--- Task details ---
Format every line of the items below as a Markdown table with the columns "No." and "Line", numbering the rows in order and omitting blank lines. Leave the pictures out of the table.

┌──

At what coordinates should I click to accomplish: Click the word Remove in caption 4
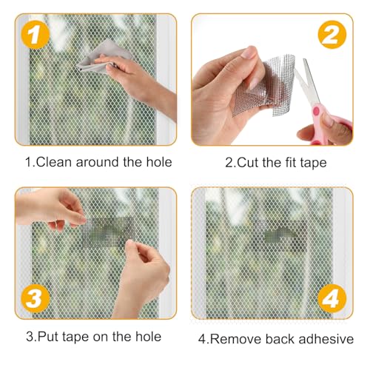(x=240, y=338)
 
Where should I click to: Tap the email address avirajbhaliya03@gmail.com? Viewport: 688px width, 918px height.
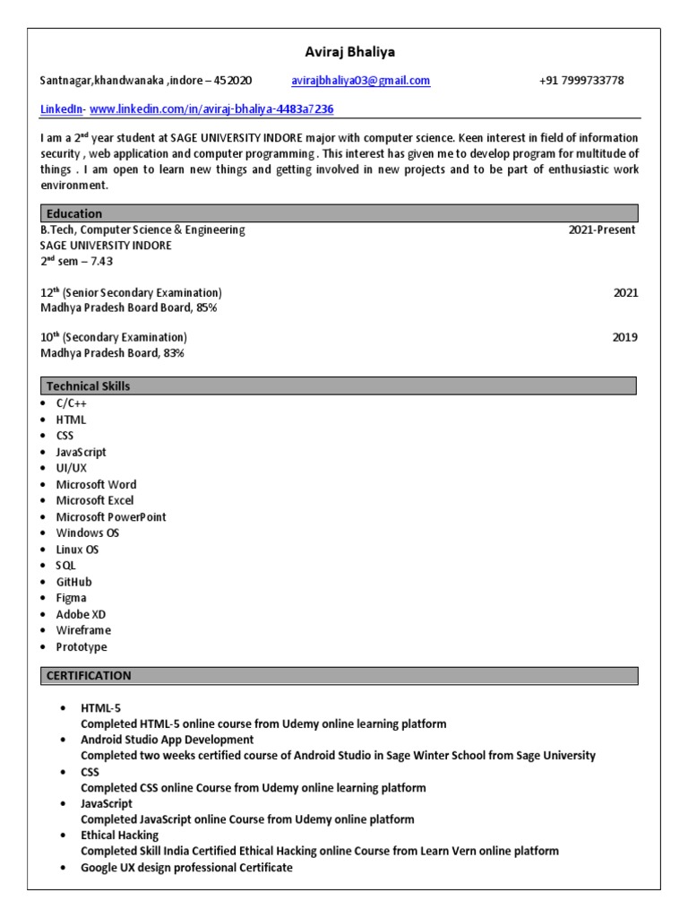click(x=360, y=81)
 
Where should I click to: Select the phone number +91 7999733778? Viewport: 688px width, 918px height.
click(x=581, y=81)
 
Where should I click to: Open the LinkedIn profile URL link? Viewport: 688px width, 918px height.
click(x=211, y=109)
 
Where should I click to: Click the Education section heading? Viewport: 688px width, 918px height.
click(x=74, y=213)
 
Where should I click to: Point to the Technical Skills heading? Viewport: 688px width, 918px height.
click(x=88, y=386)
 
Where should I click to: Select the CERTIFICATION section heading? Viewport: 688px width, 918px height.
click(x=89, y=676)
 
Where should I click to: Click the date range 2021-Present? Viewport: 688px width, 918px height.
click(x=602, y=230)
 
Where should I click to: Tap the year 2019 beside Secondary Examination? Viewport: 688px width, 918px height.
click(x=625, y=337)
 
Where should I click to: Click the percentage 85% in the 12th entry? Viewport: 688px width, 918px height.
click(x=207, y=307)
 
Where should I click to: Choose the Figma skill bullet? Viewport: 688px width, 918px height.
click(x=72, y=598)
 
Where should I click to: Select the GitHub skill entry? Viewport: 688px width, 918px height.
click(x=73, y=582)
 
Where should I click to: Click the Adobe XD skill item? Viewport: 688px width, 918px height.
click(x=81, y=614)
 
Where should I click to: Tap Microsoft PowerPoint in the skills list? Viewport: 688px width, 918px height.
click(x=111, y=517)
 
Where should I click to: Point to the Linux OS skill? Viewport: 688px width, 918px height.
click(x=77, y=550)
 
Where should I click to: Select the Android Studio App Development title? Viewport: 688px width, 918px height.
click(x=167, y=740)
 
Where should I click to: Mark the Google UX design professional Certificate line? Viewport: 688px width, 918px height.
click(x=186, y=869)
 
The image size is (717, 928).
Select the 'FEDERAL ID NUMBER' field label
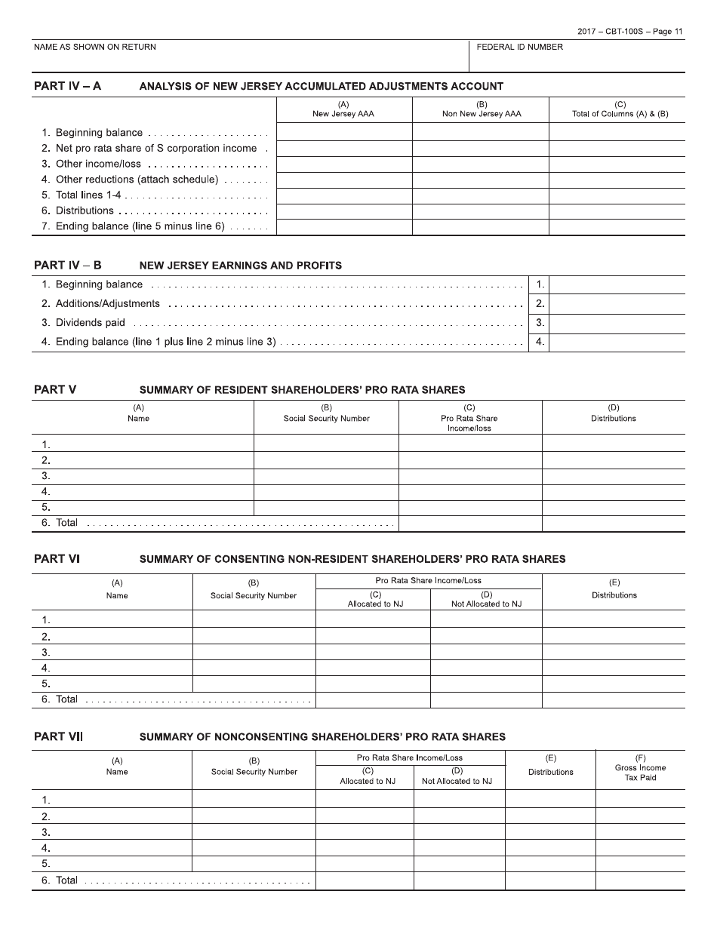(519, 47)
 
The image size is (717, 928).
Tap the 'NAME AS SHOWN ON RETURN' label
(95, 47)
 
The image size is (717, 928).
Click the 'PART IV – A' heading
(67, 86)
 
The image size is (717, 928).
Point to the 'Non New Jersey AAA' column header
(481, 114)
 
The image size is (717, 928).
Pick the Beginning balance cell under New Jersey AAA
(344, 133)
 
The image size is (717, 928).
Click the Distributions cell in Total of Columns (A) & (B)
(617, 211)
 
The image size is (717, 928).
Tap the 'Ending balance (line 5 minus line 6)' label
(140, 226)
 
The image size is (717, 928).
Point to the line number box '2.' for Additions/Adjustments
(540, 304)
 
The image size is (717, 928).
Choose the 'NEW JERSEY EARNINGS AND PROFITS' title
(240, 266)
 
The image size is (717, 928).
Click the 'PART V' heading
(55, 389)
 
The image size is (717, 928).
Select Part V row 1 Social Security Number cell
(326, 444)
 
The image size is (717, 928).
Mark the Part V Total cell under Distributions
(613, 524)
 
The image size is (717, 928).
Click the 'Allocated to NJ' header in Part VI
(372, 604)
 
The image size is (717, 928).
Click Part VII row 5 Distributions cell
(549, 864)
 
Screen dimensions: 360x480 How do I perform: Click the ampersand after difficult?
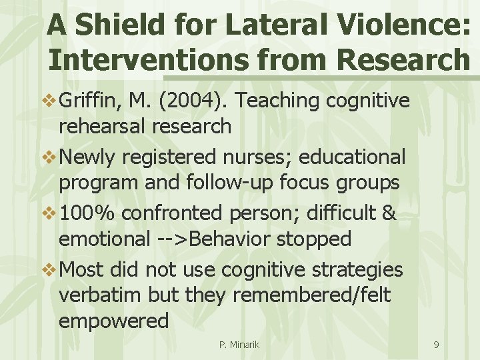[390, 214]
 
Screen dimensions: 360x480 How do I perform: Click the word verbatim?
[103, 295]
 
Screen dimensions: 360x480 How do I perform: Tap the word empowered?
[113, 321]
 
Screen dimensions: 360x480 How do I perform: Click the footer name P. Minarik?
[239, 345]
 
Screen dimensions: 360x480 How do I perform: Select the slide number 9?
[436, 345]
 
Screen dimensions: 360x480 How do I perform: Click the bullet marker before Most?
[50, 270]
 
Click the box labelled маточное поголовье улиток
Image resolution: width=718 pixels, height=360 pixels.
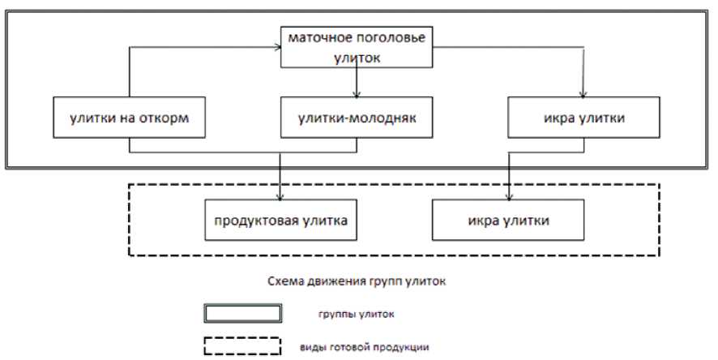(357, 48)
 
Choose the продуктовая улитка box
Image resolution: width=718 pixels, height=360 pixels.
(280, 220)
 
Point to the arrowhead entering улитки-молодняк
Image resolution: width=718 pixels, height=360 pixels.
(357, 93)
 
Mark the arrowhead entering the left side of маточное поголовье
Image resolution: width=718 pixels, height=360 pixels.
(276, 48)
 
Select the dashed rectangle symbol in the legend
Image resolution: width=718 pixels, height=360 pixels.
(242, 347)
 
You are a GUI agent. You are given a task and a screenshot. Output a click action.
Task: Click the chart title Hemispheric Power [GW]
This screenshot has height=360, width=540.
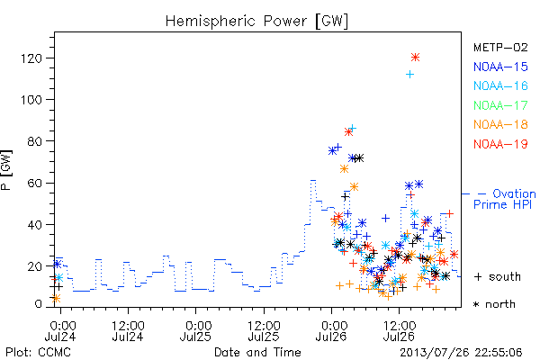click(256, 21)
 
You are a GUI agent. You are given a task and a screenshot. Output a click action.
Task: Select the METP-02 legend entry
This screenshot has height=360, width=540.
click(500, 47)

└──

--- Output of the exercise ---
| No. | Line |
|---|---|
| 1 | At what coordinates should I click to accomplish: Click the word Remove in caption 4 |
| 2 | (x=240, y=338) |
| 3 | Where should I click to: Tap the email address avirajbhaliya03@gmail.com? Viewport: 688px width, 918px height. |
| 4 | click(x=360, y=81) |
| 5 | Where should I click to: Select the phone number +91 7999733778? Viewport: 688px width, 918px height. |
| 6 | click(x=581, y=81) |
| 7 | Where should I click to: Open the LinkedIn profile URL link? Viewport: 688px width, 918px height. |
| 8 | click(x=211, y=109) |
| 9 | Where should I click to: Click the Education section heading? Viewport: 688px width, 918px height. |
| 10 | click(x=74, y=213) |
| 11 | Where should I click to: Point to the Technical Skills heading? Viewport: 688px width, 918px height. |
| 12 | click(x=88, y=386) |
| 13 | Where should I click to: Select the CERTIFICATION section heading? Viewport: 688px width, 918px height. |
| 14 | click(x=89, y=676) |
| 15 | Where should I click to: Click the date range 2021-Present? Viewport: 688px width, 918px height. |
| 16 | click(x=602, y=230) |
| 17 | Where should I click to: Tap the year 2019 beside Secondary Examination? Viewport: 688px width, 918px height. |
| 18 | click(x=625, y=337) |
| 19 | Where should I click to: Click the percentage 85% in the 12th entry? Viewport: 688px width, 918px height. |
| 20 | click(x=207, y=307) |
| 21 | Where should I click to: Choose the Figma skill bullet? Viewport: 688px width, 918px height. |
| 22 | click(x=72, y=598) |
| 23 | Where should I click to: Select the GitHub skill entry? Viewport: 688px width, 918px height. |
| 24 | click(x=73, y=582) |
| 25 | Where should I click to: Click the Adobe XD skill item? Viewport: 688px width, 918px height. |
| 26 | click(x=81, y=614) |
| 27 | Where should I click to: Tap Microsoft PowerPoint in the skills list? Viewport: 688px width, 918px height. |
| 28 | click(x=111, y=517) |
| 29 | Where should I click to: Point to the Linux OS skill? Viewport: 688px width, 918px height. |
| 30 | click(x=77, y=550) |
| 31 | Where should I click to: Select the Android Studio App Development title? Viewport: 688px width, 918px height. |
| 32 | click(x=167, y=740) |
| 33 | Where should I click to: Mark the Google UX design professional Certificate line? Viewport: 688px width, 918px height. |
| 34 | click(x=186, y=869) |
| 35 | The image size is (717, 928). |
| 36 | Select the 'FEDERAL ID NUMBER' field label |
| 37 | (519, 47) |
| 38 | The image size is (717, 928). |
| 39 | Tap the 'NAME AS SHOWN ON RETURN' label |
| 40 | (95, 47) |
| 41 | The image size is (717, 928). |
| 42 | Click the 'PART IV – A' heading |
| 43 | (67, 86) |
| 44 | The image size is (717, 928). |
| 45 | Point to the 'Non New Jersey AAA' column header |
| 46 | (481, 114) |
| 47 | The image size is (717, 928). |
| 48 | Pick the Beginning balance cell under New Jersey AAA |
| 49 | (344, 133) |
| 50 | The image size is (717, 928). |
| 51 | Click the Distributions cell in Total of Columns (A) & (B) |
| 52 | (617, 211) |
| 53 | The image size is (717, 928). |
| 54 | Tap the 'Ending balance (line 5 minus line 6)' label |
| 55 | (140, 226) |
| 56 | The image size is (717, 928). |
| 57 | Point to the line number box '2.' for Additions/Adjustments |
| 58 | (540, 304) |
| 59 | The image size is (717, 928). |
| 60 | Choose the 'NEW JERSEY EARNINGS AND PROFITS' title |
| 61 | (240, 266) |
| 62 | The image size is (717, 928). |
| 63 | Click the 'PART V' heading |
| 64 | (55, 389) |
| 65 | The image size is (717, 928). |
| 66 | Select Part V row 1 Social Security Number cell |
| 67 | (326, 444) |
| 68 | The image size is (717, 928). |
| 69 | Mark the Part V Total cell under Distributions |
| 70 | (613, 524) |
| 71 | The image size is (717, 928). |
| 72 | Click the 'Allocated to NJ' header in Part VI |
| 73 | (372, 604) |
| 74 | The image size is (717, 928). |
| 75 | Click Part VII row 5 Distributions cell |
| 76 | (549, 864) |
| 77 | Screen dimensions: 360x480 How do I perform: Click the ampersand after difficult? |
| 78 | [390, 214] |
| 79 | Screen dimensions: 360x480 How do I perform: Click the word verbatim? |
| 80 | [103, 295] |
| 81 | Screen dimensions: 360x480 How do I perform: Tap the word empowered? |
| 82 | [113, 321] |
| 83 | Screen dimensions: 360x480 How do I perform: Click the footer name P. Minarik? |
| 84 | [239, 345] |
| 85 | Screen dimensions: 360x480 How do I perform: Select the slide number 9? |
| 86 | [436, 345] |
| 87 | Screen dimensions: 360x480 How do I perform: Click the bullet marker before Most? |
| 88 | [50, 270] |
| 89 | Click the box labelled маточное поголовье улиток |
| 90 | Image resolution: width=718 pixels, height=360 pixels. |
| 91 | (357, 48) |
| 92 | Choose the продуктовая улитка box |
| 93 | Image resolution: width=718 pixels, height=360 pixels. |
| 94 | (280, 220) |
| 95 | Point to the arrowhead entering улитки-молодняк |
| 96 | Image resolution: width=718 pixels, height=360 pixels. |
| 97 | (357, 93) |
| 98 | Mark the arrowhead entering the left side of маточное поголовье |
| 99 | Image resolution: width=718 pixels, height=360 pixels. |
| 100 | (276, 48) |
| 101 | Select the dashed rectangle symbol in the legend |
| 102 | Image resolution: width=718 pixels, height=360 pixels. |
| 103 | (242, 347) |
| 104 | You are a GUI agent. You are given a task and a screenshot. Output a click action. |
| 105 | Task: Click the chart title Hemispheric Power [GW] |
| 106 | This screenshot has height=360, width=540. |
| 107 | click(256, 21) |
| 108 | You are a GUI agent. You are given a task and a screenshot. Output a click action. |
| 109 | Task: Select the METP-02 legend entry |
| 110 | This screenshot has height=360, width=540. |
| 111 | click(500, 47) |